Dass ein zentrales Projekt an solchen Summen nicht scheitern darf, versteht sich von selbst, deshalb zeigte die Bundesregierung Kooperationsbereitschaft: Das Bundesdigitalministerium half aus und stellte kurzerhand 20 Millionen Eu­ro aus anderen Fördertöpfen zur Verfügung. Ende Januar hat der Haushaltsausschuss sein Plazet zu der unkonventionellen interministeriellen Kooperation gegeben.

Digitalministerium hilft aus

Seitdem läuft die Entwicklung weiter, der zuständige Staatssekretär im Bundesinnenministerium, Markus Richter, ist sichtlich erleichtert. „Es ist nach wie vor das wichtigste Projekt im Bereich der Digitalisierung, und ich freue mich riesig, dass wir damit jetzt nach vorn gehen können“, sagte Deutschlands „Chief Information Officer“ Richter auf Anfrage. Wäre das Geld nicht geflossen, hätte man ein ganzes Jahr verloren, weil man auf die neue Bundesregierung und ihren neuen Haushalt hätte warten müssen. Jetzt könne man in den Aufbau der EU-Wallet gehen.

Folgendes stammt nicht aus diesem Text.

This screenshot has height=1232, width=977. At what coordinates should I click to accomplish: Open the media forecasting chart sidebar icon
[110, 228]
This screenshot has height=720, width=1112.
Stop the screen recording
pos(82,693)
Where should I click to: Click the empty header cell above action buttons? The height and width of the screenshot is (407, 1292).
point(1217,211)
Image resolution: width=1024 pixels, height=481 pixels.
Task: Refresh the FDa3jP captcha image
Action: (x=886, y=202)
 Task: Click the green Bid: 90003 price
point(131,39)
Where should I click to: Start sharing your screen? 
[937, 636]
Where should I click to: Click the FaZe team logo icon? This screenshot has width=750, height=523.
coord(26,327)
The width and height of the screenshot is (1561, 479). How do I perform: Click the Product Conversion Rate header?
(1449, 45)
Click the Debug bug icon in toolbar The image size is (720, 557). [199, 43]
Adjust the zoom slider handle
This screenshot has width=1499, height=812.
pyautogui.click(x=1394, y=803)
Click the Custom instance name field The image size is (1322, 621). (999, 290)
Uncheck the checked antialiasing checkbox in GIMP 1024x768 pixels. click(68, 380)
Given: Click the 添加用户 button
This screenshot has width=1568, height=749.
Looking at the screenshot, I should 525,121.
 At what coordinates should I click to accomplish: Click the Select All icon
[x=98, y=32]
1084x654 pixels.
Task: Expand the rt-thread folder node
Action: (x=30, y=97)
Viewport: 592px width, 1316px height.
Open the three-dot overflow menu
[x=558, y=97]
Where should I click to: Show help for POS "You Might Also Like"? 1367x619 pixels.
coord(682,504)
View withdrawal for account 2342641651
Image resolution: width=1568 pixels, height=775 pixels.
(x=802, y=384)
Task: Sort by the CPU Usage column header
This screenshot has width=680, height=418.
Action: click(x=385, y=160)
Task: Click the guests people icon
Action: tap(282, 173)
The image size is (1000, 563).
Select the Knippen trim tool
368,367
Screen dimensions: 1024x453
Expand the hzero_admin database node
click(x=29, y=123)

Das Bundesdigitalministerium wiederum ist nun zwar 20 Millionen Euro ärmer, aber trotzdem ebenfalls sehr zufrieden: „Uns war es wichtig, dass die Entwicklung der digitalen Identitäten wegen des fehlenden Haushalts nicht gestoppt wird, sondern nahtlos weitergeht“, sagte ein Sprecher des Digitalministeriums der F.A.Z. Es dürfte das erste Mal sein, dass das Haus über Einzelpläne unterschied­licher Ministerien hinweg eine Lösung für einen finanziellen Engpass angeboten hat. Normalerweise achten die Ressorts akribisch darauf, dass das Geld für eigene Projekte ausgegeben wird.

Doch das glimpfliche Ende wirft ein Schlaglicht auf ein zentrales Problem der Digitalisierung in Deutschland: Das Thema ist auf zu viele Ministerien verteilt, die jeweils andere Prioritäten haben. Es gibt weder eine zentrale Anlaufstelle noch ein eigenständiges Digitalbudget, mit dem wichtige Projekte ge­steuert werden können. Der Digitalrat als Beratergremium der Bundesregierung für die Umsetzung der Digitalstrategie hatte das schon angemahnt.

Jetzt muss alles anders werden

Auch das Bundesdigitalministerium selbst hat Anfang Dezember damit überrascht, dass es für die nächste Legislaturperiode eine neue Struktur vorgeschlagen hat: Die neue Bundesregierung müsse Kompetenzen der unterschiedlichen Häuser in einem echten Digitalminis­terium bündeln, forderte Staatssekretär Stefan Schnorr damals: Es brauche ein eigenes Budget und eine eigenständige Digitalagentur.

Zumal das Projekt der digitalen Identitäten und der dazugehörigen Wallet mit der unbürokratischen Geldspritze nicht auf Dauer gesichert ist. Noch fehlen weitere 20 Millionen Euro für die Entwicklung, die im nächsten Jahr abgeschlossen werden soll.